There is no secret formula to Hancock’s prowess on the mat. He has been a diligent student of the game ever since US legend TC Dantzler took him under his wing and introduced him to what life could look like with a supportive training environment. Hancock has Momir Pektovic and Matt Lindland to thank for that, too. Perhaps because of these influences, Hancock unpretentiously works his way inside to find bodylocks, one of the more devastating moves in his arsenal. He can hit them from a variety of angles and despite his size, is speedy enough to get around back for other takedown opportunities should he come loose. Power and fluidity, those are his keys. Hancock also won’t be wowed by the stage. He’s been here before, after all. If anything, he has some unfinished business to settle and will look to do so, even if his presence at the Junior Worlds is kind of a warm up for the Senior event later in the month.
120 kg — Cohlton Schultz (NYAC) 16-year-old wunderkind Schultz won the Cadet Pan Ams in 2015, was a Cadet World Team member last year and is again this year. He’s a busy guy. Many point to the frizzy-haired manchild as a potential successor to star Robby Smith (130 kg, NYAC) down the road, and that may be true. Schultz is definitely being groomed for a full-time Greco-Roman career, though he does have plenty of options elsewhere. For now, this is where he’s at — appearing in two World Championships in one summer. Good work if you can get it. To make this team, Schultz put together an outstanding effort at the Trials, scoring wins over two Illinois standouts — Tommy Helton in the semis and 2017 Fargo champ Anthony Cassioppi in the best-of-three final.

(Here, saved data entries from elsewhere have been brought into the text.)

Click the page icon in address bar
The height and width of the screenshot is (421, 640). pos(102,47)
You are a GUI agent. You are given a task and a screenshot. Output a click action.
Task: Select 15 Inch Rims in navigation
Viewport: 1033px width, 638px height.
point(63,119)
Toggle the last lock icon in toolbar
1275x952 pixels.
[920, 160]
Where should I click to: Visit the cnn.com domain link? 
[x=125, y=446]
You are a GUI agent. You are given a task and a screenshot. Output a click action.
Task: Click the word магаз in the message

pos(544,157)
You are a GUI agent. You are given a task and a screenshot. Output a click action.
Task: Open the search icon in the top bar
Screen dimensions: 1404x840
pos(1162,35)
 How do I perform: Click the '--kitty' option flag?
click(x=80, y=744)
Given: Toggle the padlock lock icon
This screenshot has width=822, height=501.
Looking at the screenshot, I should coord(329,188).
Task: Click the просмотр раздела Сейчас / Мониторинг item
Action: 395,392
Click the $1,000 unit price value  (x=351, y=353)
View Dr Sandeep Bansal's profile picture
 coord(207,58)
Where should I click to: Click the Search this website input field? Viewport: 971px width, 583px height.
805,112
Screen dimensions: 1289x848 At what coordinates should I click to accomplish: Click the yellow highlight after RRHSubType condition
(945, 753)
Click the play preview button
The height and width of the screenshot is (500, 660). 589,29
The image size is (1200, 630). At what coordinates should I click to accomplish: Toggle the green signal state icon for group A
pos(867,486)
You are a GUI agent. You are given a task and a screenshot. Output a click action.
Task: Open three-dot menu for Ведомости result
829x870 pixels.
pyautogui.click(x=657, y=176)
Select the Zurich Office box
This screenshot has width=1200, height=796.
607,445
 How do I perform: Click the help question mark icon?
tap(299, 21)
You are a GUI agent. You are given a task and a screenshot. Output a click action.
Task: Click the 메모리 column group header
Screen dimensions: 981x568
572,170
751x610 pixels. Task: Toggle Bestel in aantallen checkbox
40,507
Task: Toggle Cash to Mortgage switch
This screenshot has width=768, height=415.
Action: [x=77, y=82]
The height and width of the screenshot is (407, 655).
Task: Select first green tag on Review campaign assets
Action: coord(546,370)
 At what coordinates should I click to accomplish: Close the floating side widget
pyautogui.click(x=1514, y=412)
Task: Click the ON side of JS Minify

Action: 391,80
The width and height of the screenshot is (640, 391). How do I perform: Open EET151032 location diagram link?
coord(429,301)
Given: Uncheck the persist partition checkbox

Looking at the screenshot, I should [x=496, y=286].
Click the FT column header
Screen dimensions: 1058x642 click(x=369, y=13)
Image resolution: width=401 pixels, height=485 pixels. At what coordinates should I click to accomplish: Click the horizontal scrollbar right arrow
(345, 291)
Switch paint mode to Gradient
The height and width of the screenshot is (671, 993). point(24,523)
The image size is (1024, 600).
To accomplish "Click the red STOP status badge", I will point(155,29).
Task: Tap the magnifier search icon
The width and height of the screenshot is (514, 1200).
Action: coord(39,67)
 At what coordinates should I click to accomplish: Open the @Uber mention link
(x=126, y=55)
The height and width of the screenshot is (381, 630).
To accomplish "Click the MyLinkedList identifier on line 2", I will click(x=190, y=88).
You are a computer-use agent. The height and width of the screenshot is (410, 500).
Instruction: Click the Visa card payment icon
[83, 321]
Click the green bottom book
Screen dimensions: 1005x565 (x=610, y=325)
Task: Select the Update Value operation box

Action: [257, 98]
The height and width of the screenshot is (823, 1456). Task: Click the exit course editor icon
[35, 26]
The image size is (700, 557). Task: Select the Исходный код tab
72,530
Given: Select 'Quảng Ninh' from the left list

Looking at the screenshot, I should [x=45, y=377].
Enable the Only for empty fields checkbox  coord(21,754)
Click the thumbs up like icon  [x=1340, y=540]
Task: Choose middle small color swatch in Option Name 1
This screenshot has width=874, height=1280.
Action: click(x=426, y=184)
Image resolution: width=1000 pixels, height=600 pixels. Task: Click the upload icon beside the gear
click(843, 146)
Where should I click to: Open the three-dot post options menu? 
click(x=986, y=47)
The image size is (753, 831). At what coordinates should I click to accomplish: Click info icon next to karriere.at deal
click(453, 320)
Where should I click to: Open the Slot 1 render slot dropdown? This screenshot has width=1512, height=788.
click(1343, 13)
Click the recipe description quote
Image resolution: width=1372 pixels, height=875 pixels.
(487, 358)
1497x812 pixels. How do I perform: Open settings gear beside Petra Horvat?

After locking down his Cadet spot a month later, Schultz then went on a tour of Croatia and Serbia, nailing down a gold and a silver, respectively.
At the Cadet World Championships, Schultz will likely be considered a strong favorite to either earn a place on the podium or win outright. This tournament is a little different and not just because two-time defending Junior World Champion Zviadi Pataridze (GEO) is still around. For all of Schultz’s impressive power, savvy, and opportunistic ability to create dynamic scoring chances, he might be a little young yet to deal with the bevy of older bruisers who hold more experience than he. Or, he could wind up shocking the world. Despite his youth, Schultz won’t be outclassed and there is enough going in his favor to where a huge performance isn’t out of the question. It’s just important to remember that there is plenty more to look forward to with this kid and whatever happens in Finland is a glimpse of what is likely going to be a very bright future.
Team USA Roster
50 kg: Cevion Severado (Xtreme RTC/MO)
55 kg: Randon Miranda (NYAC-OTS/CA)
60 kg: Taylor LaMont (Sunkist/UT)
66 kg: Dominick Demas (CWC/OH)
74 kg: Kamal Bey (Sunkist/CO)
84 kg: Wyatt Koelling (MWF/UT)
96 kg: G’Angelo Hancock (Sunkist/CO)
120 kg: Cohlton Schultz (NYAC/CO)
2017 JUNIOR GRECO-ROMAN WORLD CHAMPIONSHIPS — Tampere, Finland
Saturday, August 5th — 50 kg, 60 kg, 74 kg, 96 kg
Sunday, August 6th — 55 kg, 66 kg, 84 kg, 120 kg
Wrestling begins at 10:00am local time (3:00am EST) on August 5th and 6th on Trackwrestling.com.